A cold wave moves through me. My first instinct is to defend my mom. To defend the world I came from. To insist it couldn’t be that. But my second instinct is to remember that I disappeared, and nobody came looking for me. Nobody even seemed to notice until Maddox Security got involved.
How long did it take for anyone to report me missing? I don’t know. And that’s… terrifying.
Ozzy’s voice softens. “We’ll check. That’s all. Information doesn’t hurt you. It helps you.”
I nod slowly, throat tight. “Okay.”
He writes something on the notebook:
Background check: Carl (and any ties)
Seeing it on paper makes it real. It makes my stomach clench.
Ozzy taps the pen again. “Okay. Back to the list. Something lighter.”
I swallow. “I’ve never… traveled. Like, real travel. I’ve never been on a vacation.”
Ozzy’s eyebrows lift. “Not even a beach?”
I laugh bitterly. “My beach was the curb outside my apartment. I’d sit on it and pretend it was sand.”
Ozzy’s eyes darken with something fierce.
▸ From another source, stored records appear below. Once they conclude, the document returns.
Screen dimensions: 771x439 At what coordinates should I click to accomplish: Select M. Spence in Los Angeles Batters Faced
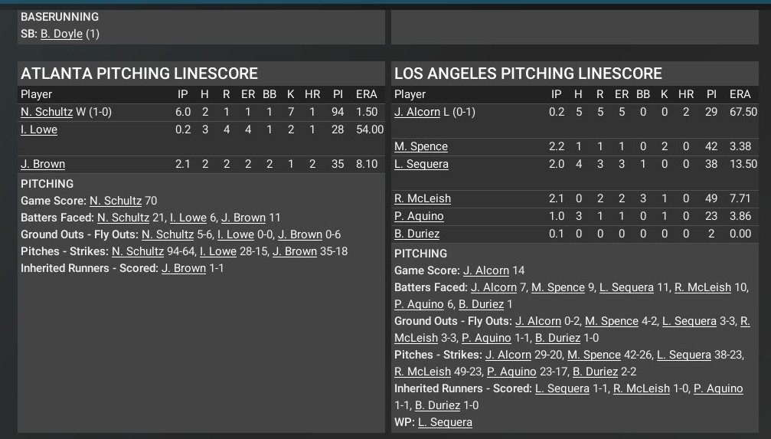(x=558, y=287)
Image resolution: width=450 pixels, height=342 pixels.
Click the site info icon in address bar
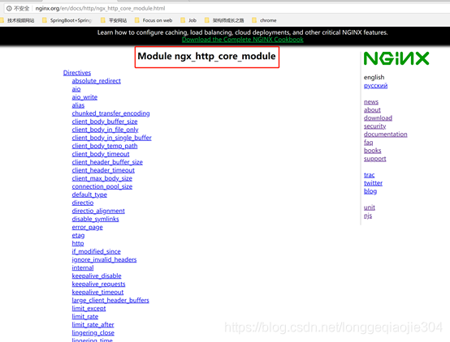coord(9,8)
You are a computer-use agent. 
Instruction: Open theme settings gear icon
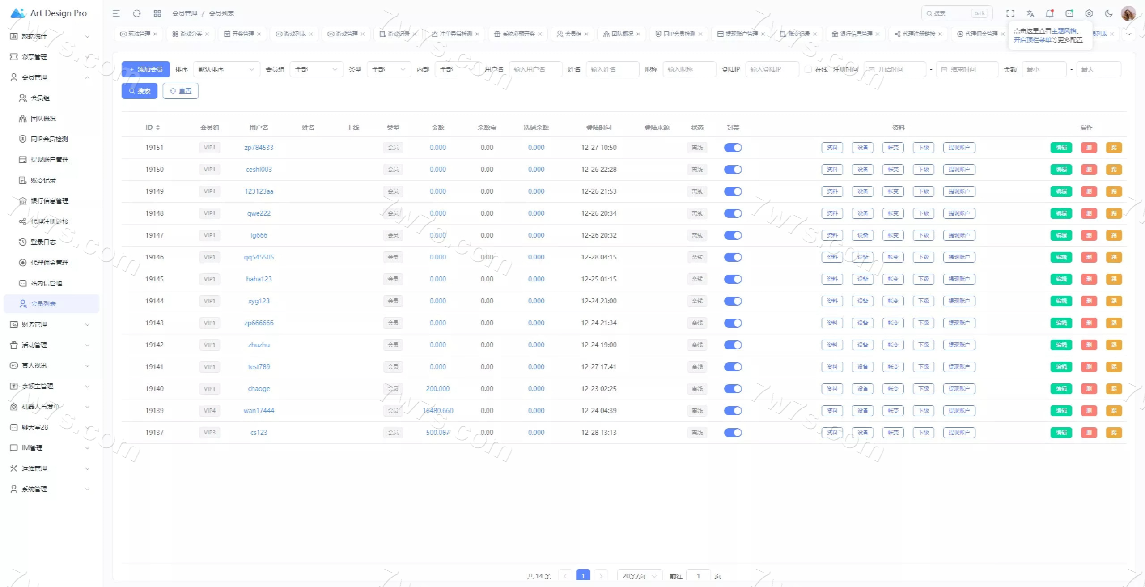[1089, 13]
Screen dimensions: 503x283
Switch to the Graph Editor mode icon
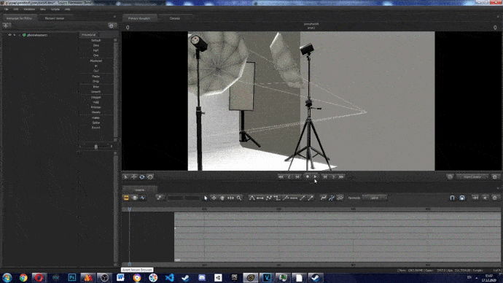143,198

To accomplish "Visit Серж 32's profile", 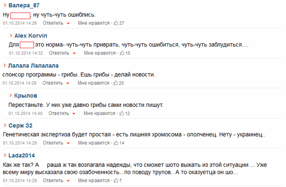I will click(x=20, y=125).
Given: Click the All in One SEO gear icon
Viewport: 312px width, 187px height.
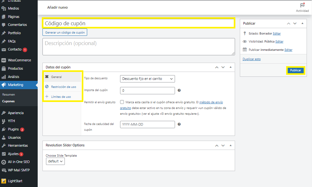Looking at the screenshot, I should click(4, 162).
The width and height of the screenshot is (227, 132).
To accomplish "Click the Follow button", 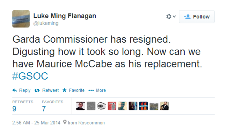I will coord(197,17).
I rush to add, “But it’s fine. I’m fine.”
He doesn’t look like he believes the word “fine” exists.
He writes:
Vacation someday (actual sand)
My chest does something weird at the word someday. Like it might be possible.
Ozzy looks up again. “What about fun? What do you like?”
I hesitate, then say the truth. “The skatepark.”
His eyes brighten slightly. “What do you love most about skating?”
“Well.” My mouth tilts, pride flickering. “It’s the only time my brain shuts up.”